Synthetic prime brokerage has taken a greater share of JP Morgan’s total prime services revenues, as the bank pushes out less balance sheet-intensive products for hedge funds.
Also known as Delta One, it provides hedge funds with leveraged exposure to securities or a basket of securities through derivatives, the business accounted for nearly half of JP Morgan’s total global prime finance revenue in 2018, according to the bank’s Investor Day presentation on 26 February.
Troy Rohrbaugh, head of global markets for JP Morgan, explained that the bank has also shrunk the prime services balance sheet by 12% between 2014 and 2018, largely through “optimisation and synthetics.”
He said growth for the prime services business would continue to focus on synthetics and the Asia-Pacific market, where client balances have increased by 36% over four years.
Cash prime brokerage, in which the hedge fund owns the underlying instruments directly, remains the dominant revenue generator but its share for the business has dropped by nearly a quarter between 2014 and 2018.

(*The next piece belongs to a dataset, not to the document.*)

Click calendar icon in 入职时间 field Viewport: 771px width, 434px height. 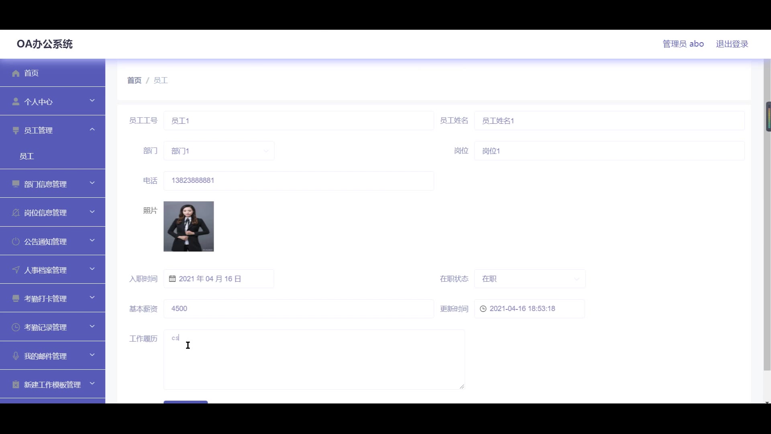pyautogui.click(x=172, y=279)
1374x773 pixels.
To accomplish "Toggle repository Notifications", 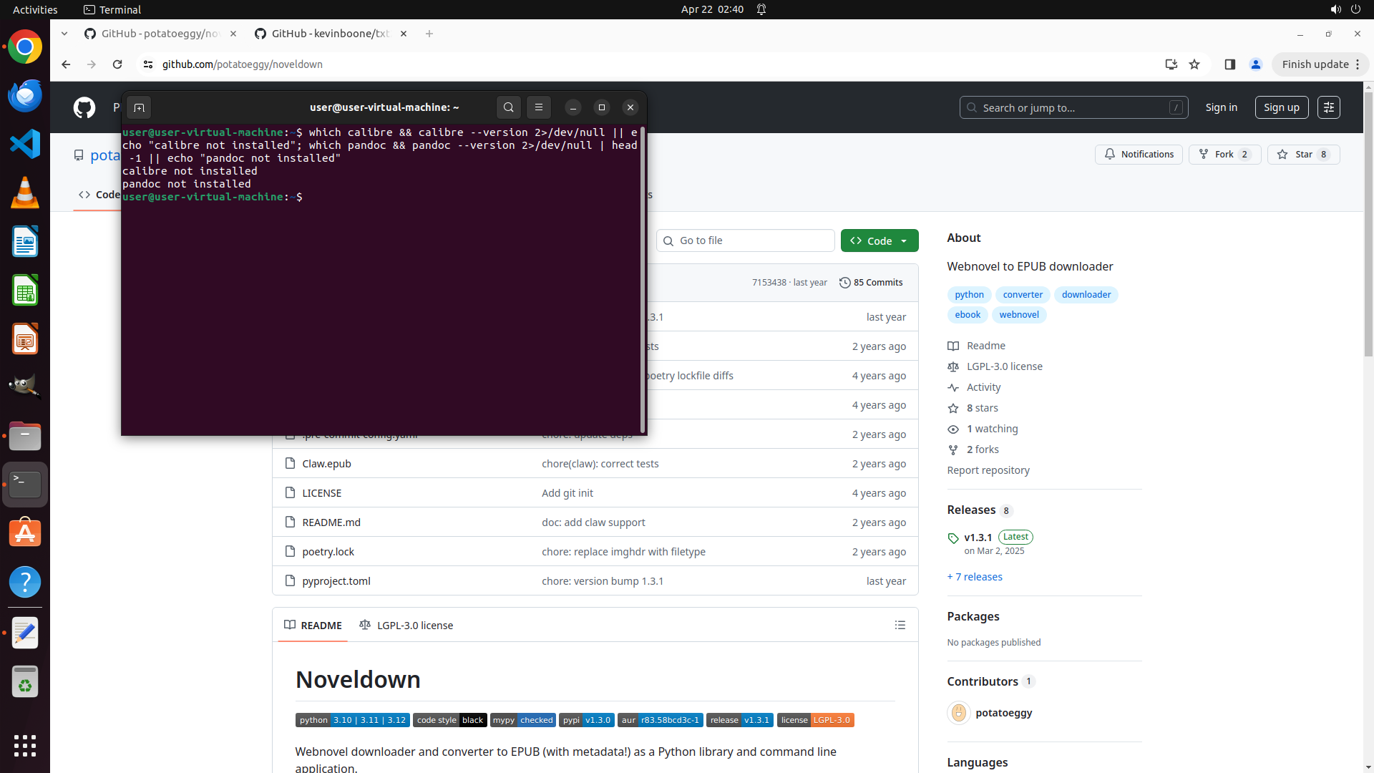I will coord(1139,155).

Synthetic prime brokerage is being viewed as a more attractive option for hedge funds because it can help reduce capital and transaction costs through netting. It has become the service of choice for managers running alternative strategies on a large sample of assets, such as long/short (absolute return) funds.
Synthetic prime services include providing clients with access to total return swaps on single stocks, equity baskets and indexes; however, they cannot take up short positions for regulatory reasons.
The growth in synthetic prime brokerage, combined with the transition to more electronic execution products for hedge funds, has helped JP Morgan leapfrog Goldman Sachs in industry monitor Coalition’s prime brokerage rankings to second, behind Morgan Stanley.
Speaking to Global Custodian last year, JP Morgan’s head of prime brokerage, Jonathan Cossey, explained the electronification of its equities business has become more closely tied to prime brokerage.
“There has been a lot of focus on synthetic prime brokerage over the last three years, as well as DMA (direct market access) and execution into prime, which has been a forerunner of MiFID II and electronic execution services,” said Cossey.
“Going forward, the market will continue to look at ways to innovate and continue to offer efficiencies and/or pricing that prime clients can consume. Our aim is to see how best we can leverage prime across other products of the bank.”